> **WHAT YOU HAVE TO DO**: Using the data below, repeat all of it precisely.

> **Collected data**:

****************

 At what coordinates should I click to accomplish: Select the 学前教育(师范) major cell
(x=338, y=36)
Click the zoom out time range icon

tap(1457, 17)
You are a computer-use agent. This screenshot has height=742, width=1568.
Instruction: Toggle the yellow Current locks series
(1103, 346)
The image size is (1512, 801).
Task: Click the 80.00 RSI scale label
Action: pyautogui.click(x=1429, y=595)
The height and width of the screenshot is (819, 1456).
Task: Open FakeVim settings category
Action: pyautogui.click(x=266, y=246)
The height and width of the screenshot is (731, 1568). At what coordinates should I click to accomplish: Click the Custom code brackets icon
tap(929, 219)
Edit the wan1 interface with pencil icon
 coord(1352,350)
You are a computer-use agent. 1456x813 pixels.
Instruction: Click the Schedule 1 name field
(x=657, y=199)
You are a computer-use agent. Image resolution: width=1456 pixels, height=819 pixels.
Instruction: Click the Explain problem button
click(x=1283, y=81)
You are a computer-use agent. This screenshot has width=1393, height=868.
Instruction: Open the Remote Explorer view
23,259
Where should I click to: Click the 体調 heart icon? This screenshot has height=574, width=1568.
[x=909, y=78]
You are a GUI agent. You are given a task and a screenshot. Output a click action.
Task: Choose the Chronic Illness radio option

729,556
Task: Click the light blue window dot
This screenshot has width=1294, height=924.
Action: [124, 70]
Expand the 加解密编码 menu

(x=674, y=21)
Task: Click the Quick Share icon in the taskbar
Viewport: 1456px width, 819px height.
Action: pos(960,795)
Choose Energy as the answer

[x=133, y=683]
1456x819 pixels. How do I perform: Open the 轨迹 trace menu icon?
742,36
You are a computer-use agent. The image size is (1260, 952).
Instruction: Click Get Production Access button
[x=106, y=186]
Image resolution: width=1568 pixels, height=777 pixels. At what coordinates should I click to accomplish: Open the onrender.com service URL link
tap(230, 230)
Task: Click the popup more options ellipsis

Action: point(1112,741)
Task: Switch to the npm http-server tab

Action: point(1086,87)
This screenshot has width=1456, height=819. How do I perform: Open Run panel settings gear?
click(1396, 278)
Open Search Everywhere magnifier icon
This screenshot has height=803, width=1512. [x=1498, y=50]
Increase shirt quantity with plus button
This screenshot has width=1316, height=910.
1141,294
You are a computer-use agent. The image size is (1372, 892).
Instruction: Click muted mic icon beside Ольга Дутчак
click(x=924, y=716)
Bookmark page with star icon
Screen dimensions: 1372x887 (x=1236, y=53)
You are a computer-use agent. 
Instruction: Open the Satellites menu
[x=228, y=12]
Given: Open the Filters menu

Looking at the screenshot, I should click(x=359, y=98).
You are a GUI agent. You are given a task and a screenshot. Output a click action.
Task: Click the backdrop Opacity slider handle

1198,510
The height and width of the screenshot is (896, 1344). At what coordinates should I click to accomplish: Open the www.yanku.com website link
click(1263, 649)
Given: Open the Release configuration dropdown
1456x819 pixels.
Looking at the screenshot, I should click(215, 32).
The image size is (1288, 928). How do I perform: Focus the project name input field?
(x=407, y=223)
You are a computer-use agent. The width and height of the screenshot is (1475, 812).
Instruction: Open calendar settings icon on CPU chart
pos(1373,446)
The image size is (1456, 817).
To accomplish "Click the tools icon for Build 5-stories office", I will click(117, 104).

****************

> **YOUR SOLUTION**:
 At what coordinates should I click to accomplish: Select the 学前教育(师范) major cell
(x=338, y=36)
Click the zoom out time range icon

tap(1457, 17)
You are a computer-use agent. This screenshot has height=742, width=1568.
Instruction: Toggle the yellow Current locks series
(1103, 346)
The image size is (1512, 801).
Task: Click the 80.00 RSI scale label
Action: pyautogui.click(x=1429, y=595)
The height and width of the screenshot is (819, 1456).
Task: Open FakeVim settings category
Action: pyautogui.click(x=266, y=246)
The height and width of the screenshot is (731, 1568). At what coordinates should I click to accomplish: Click the Custom code brackets icon
tap(929, 219)
Edit the wan1 interface with pencil icon
 coord(1352,350)
You are a computer-use agent. 1456x813 pixels.
Instruction: Click the Schedule 1 name field
(x=657, y=199)
You are a computer-use agent. Image resolution: width=1456 pixels, height=819 pixels.
Instruction: Click the Explain problem button
click(x=1283, y=81)
You are a computer-use agent. This screenshot has width=1393, height=868.
Instruction: Open the Remote Explorer view
23,259
Where should I click to: Click the 体調 heart icon? This screenshot has height=574, width=1568.
[x=909, y=78]
You are a GUI agent. You are given a task and a screenshot. Output a click action.
Task: Choose the Chronic Illness radio option

729,556
Task: Click the light blue window dot
This screenshot has width=1294, height=924.
Action: [124, 70]
Expand the 加解密编码 menu

(x=674, y=21)
Task: Click the Quick Share icon in the taskbar
Viewport: 1456px width, 819px height.
Action: pos(960,795)
Choose Energy as the answer

[x=133, y=683]
1456x819 pixels. How do I perform: Open the 轨迹 trace menu icon?
742,36
You are a computer-use agent. The image size is (1260, 952).
Instruction: Click Get Production Access button
[x=106, y=186]
Image resolution: width=1568 pixels, height=777 pixels. At what coordinates should I click to accomplish: Open the onrender.com service URL link
tap(230, 230)
Task: Click the popup more options ellipsis

Action: point(1112,741)
Task: Switch to the npm http-server tab

Action: point(1086,87)
This screenshot has width=1456, height=819. How do I perform: Open Run panel settings gear?
click(1396, 278)
Open Search Everywhere magnifier icon
This screenshot has height=803, width=1512. [x=1498, y=50]
Increase shirt quantity with plus button
This screenshot has width=1316, height=910.
1141,294
You are a computer-use agent. The image size is (1372, 892).
Instruction: Click muted mic icon beside Ольга Дутчак
click(x=924, y=716)
Bookmark page with star icon
Screen dimensions: 1372x887 (x=1236, y=53)
You are a computer-use agent. 
Instruction: Open the Satellites menu
[x=228, y=12]
Given: Open the Filters menu

Looking at the screenshot, I should click(x=359, y=98).
You are a GUI agent. You are given a task and a screenshot. Output a click action.
Task: Click the backdrop Opacity slider handle

1198,510
The height and width of the screenshot is (896, 1344). At what coordinates should I click to accomplish: Open the www.yanku.com website link
click(1263, 649)
Given: Open the Release configuration dropdown
1456x819 pixels.
Looking at the screenshot, I should click(215, 32).
The image size is (1288, 928). How do I perform: Focus the project name input field?
(x=407, y=223)
You are a computer-use agent. The width and height of the screenshot is (1475, 812).
Instruction: Open calendar settings icon on CPU chart
pos(1373,446)
The image size is (1456, 817).
To accomplish "Click the tools icon for Build 5-stories office", I will click(117, 104).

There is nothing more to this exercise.